Quando, certa vez, ela adormeceu, a paciente sentou à beira da cama e pensou
que teria que ficar absolutamente quieta para não acordá-la, depois de tantos
espasmos e convulsões. Foi quando ocorreu o primeiro estalo. Dias depois,
quando de uma tempestade, um raio atingiu uma árvore e o cocheiro teve que
parar os cavalos abruptamente. Ela pensou novamente que teria que ficar quieta
para não assustar ainda mais os cavalos. Outro estalo veio, e não pararam
mais. Assim,

a mãe, exausta com suas angústias e dúvidas acerca de suas tarefas de cuidar da
criança enferma, tomou a decisão de não deixar que sequer um som saísse de
seus lábios, com receio de perturbar o sono da filhinha, o qual tinha custado
tanto a vir.

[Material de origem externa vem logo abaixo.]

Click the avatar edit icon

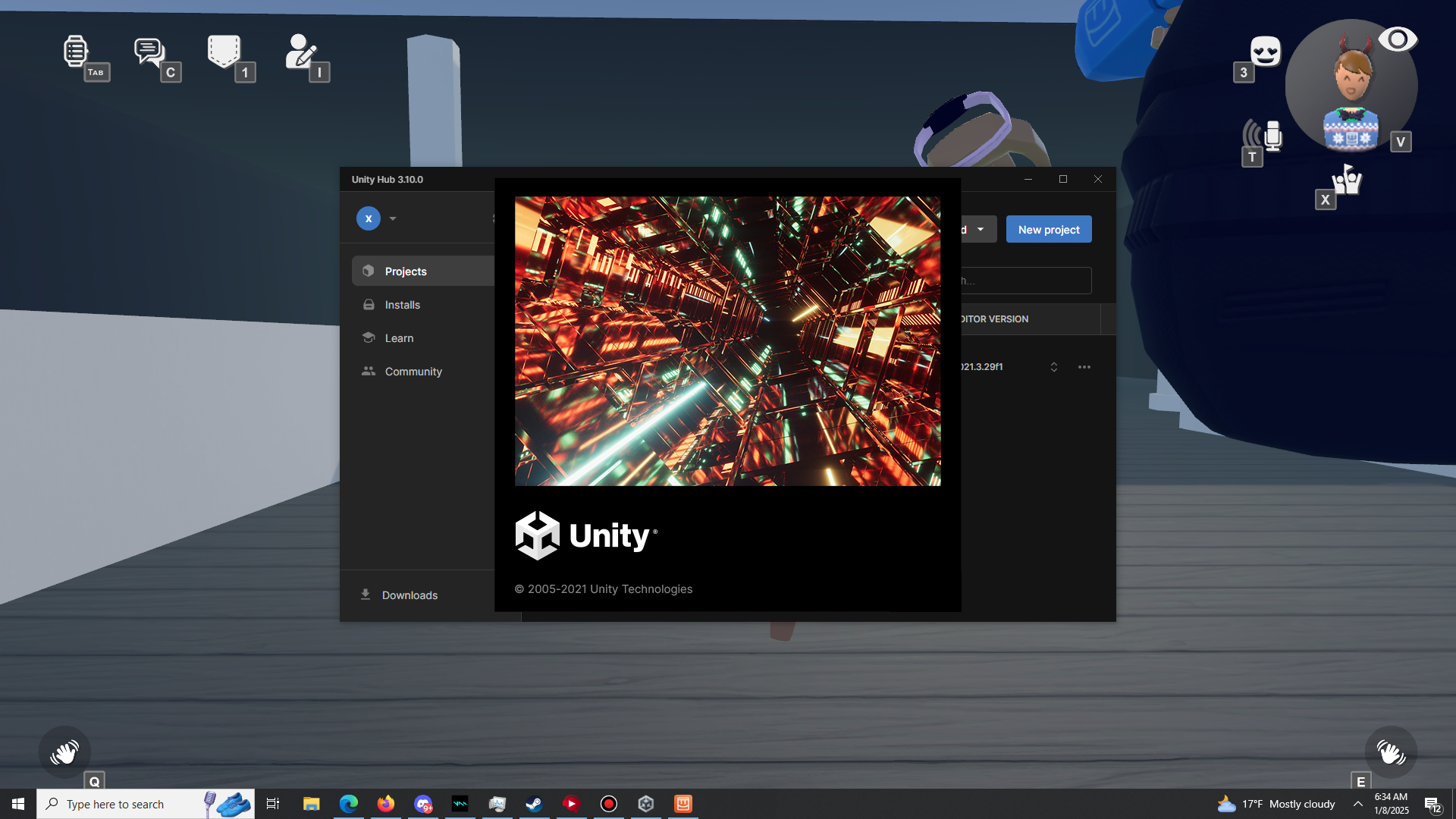[300, 52]
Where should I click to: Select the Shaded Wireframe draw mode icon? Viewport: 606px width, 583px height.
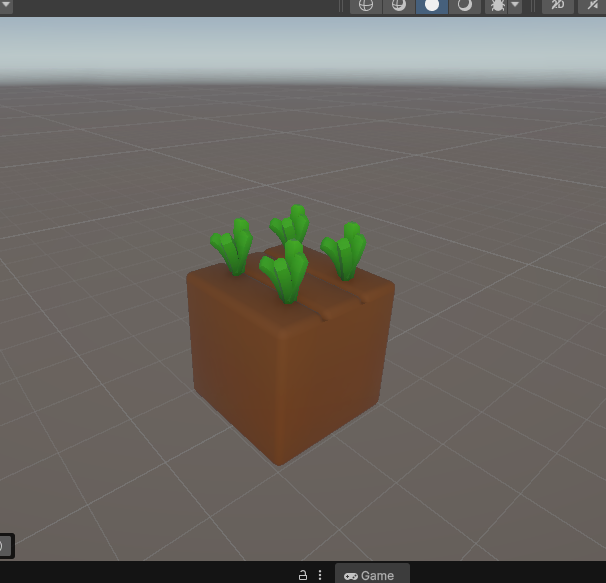398,5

Mas, no seu estado de exaustão, mostrou-se mais forte a
concomitante ideia antitética de que ela, não obstante, pudesse fazer um ruído; e
essa ideia teve acesso à inervação da língua, que sua decisão de manter-se em
silêncio talvez pudesse ter-se esquecido de inibir, irrompeu no fechamento dos
lábios e produziu um ruído que daí em diante permaneceu fixado (p. 167).
Mas, como sucede a ideia antitética adquirir a supremacia em consequência da
exaustão geral? Freud diz que a exaustão é apenas parcial, pois o que está
exausto são os elementos do sistema nervoso que formam o fundamento material
das ideias associadas com a consciência primária; as ideias que estão excluídas
dessa cadeia associativa (do ego normal), as ideias inibidas e suprimidas, não
estão exaustas, e predominam no momento da disposição para a histeria. Assim,

se atentarmos cuidadosamente para o fato de que são as ideias antitéticas


aflitivas (inibidas e rechaçadas pela consciência normal) que se impõem num
primeiro plano, no momento para a disposição para a histeria, e têm acesso à
inervação somática, então teremos a solução para compreender também a
peculiaridade dos delírios dos ataques histéricos (…). São os grupos de ideias
recalcadas – laboriosamente recalcadas – que entram em ação nesses casos,
pela operação de uma espécie de contravontade, quando a pessoa cai vítima da
exaustão histérica (p. 168).
Essa emergência de uma contravontade é predominantemente responsável pela
característica demoníaca tão frequentemente mostrada pela histeria – isto é, a
característica de os pacientes serem incapazes de fazer alguma coisa
precisamente quando e onde mais ardentemente desejam fazê-la; de fazerem
justamente o oposto daquilo que lhes foi solicitado; e de serem obrigados a
cobrir de maus-tratos e suspeitas tudo o que mais valorizam. A perversidade de
caráter que os histéricos mostram, sua ânsia de fazerem a coisa errada, de
parecerem doentes quando mais necessitam estar bem (…) esses pacientes se
tornam vítimas desamparadas de suas ideias antitéticas (p. 168-9).
Mas, Freud se questiona, o que acontece às intenções inibidas em relação à vida
ideativa normal?

Poderíamos ser tentados a responder que elas simplesmente não existem. O


estudo da histeria mostra que, não obstante, elas realmente existem, ou seja, que
é mantida a modificação física a elas correspondente e que elas são
armazenadas e levam a vida insuspeitada numa espécie de reino das sombras ,
até emergirem como maus espíritos e assumirem o controle do corpo, que,
geralmente, está sob as ordens da predominante consciência do ego (p. 169).